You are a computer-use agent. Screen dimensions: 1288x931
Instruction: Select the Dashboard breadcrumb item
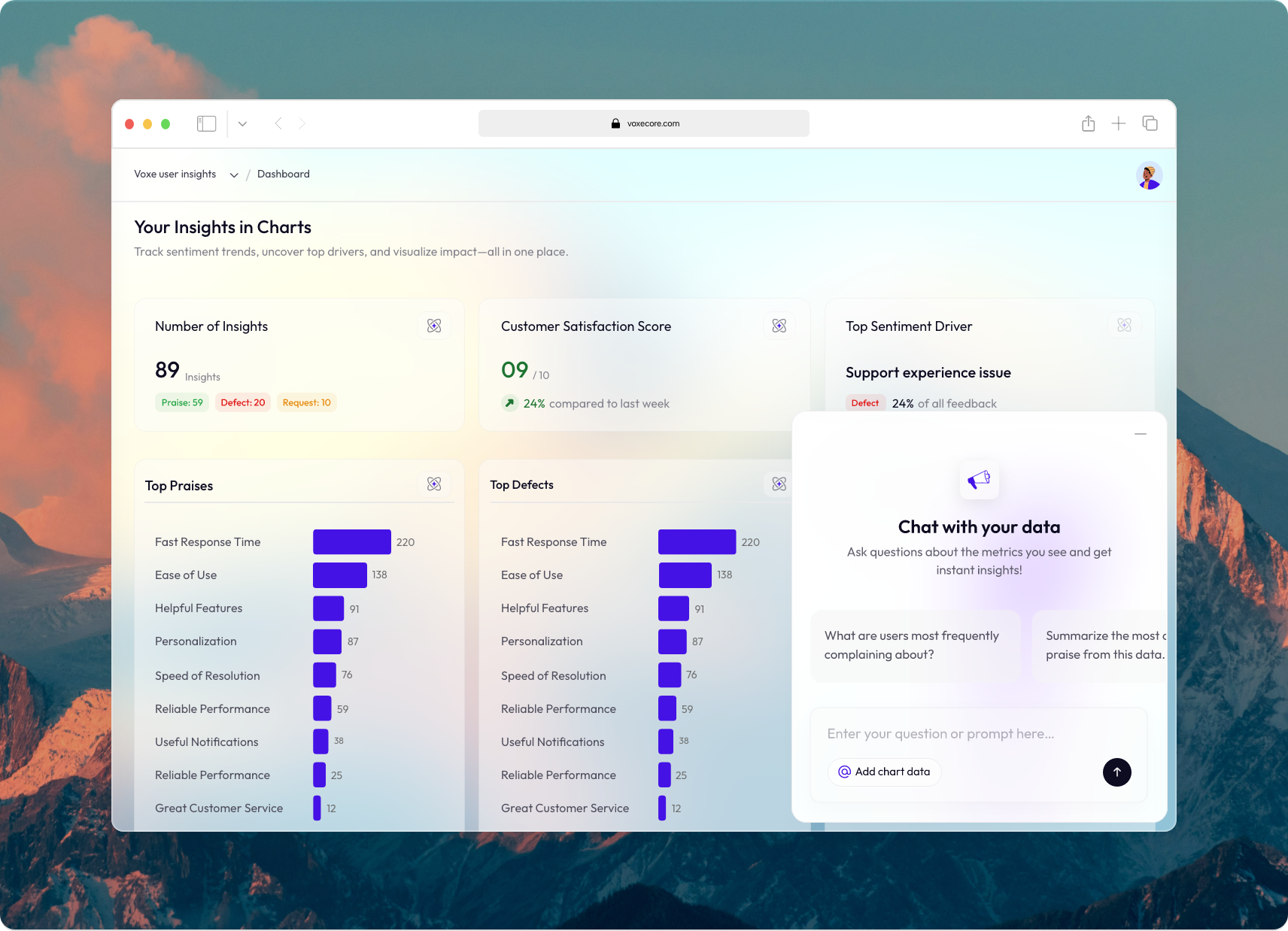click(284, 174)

...

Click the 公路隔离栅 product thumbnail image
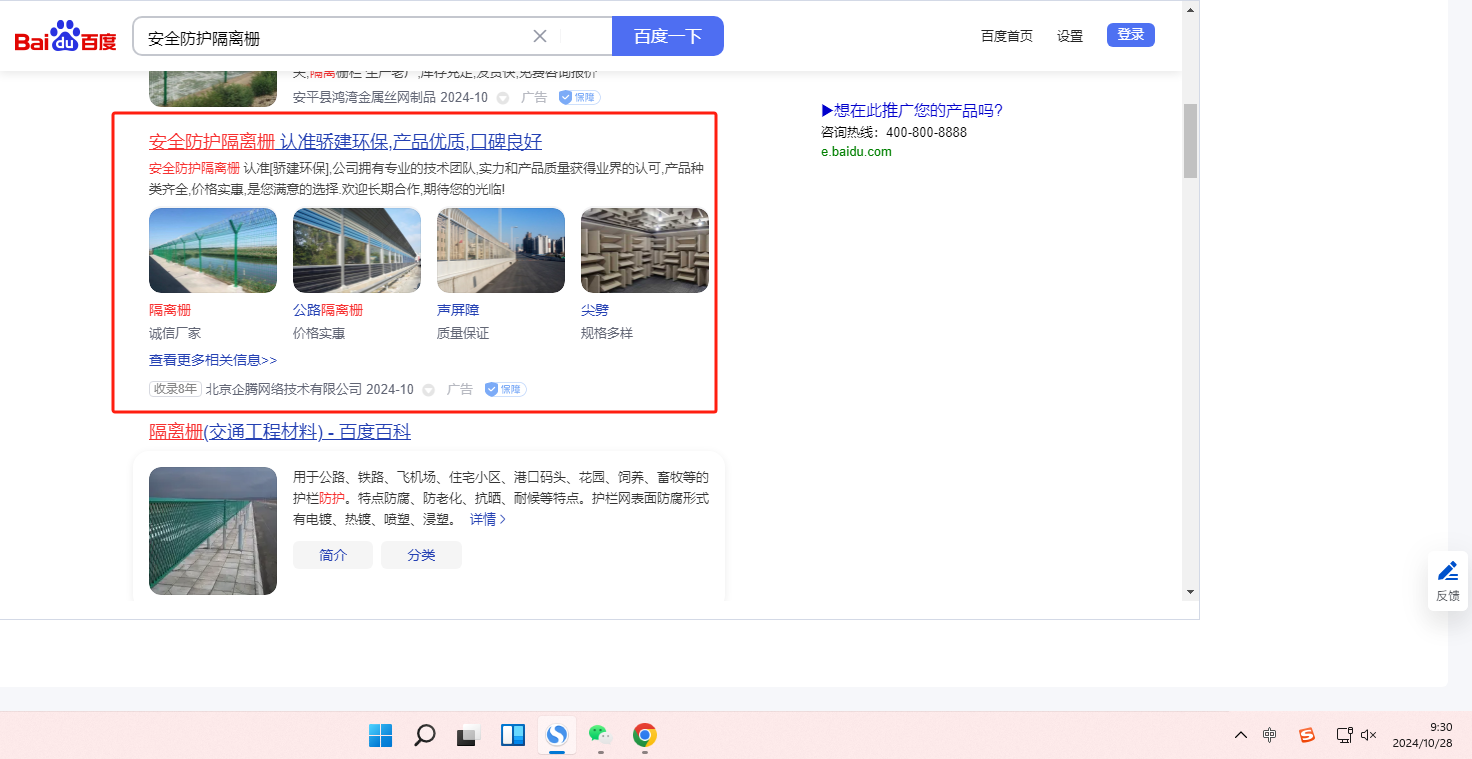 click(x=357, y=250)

▶ **Görev**: "You are a computer-use" ifadesini içeren satırdan "click(284, 174)" ifadesini içeren satıra kadarki bölümü (iki uç da dahil), boş satırları atlayarak, sıra numarası için "No", satırın kendisi için "Satır" sütunu olan bir Markdown tablosuna dönüştürür müsünüz? Resimleri yanıta katmayın.

▶ **Problemin Yanıtı**:
| No | Satır |
|---|---|
| 1 | You are a computer-use agent. Screen dimensions: 1288x931 |
| 2 | Instruction: Select the Dashboard breadcrumb item |
| 3 | click(284, 174) |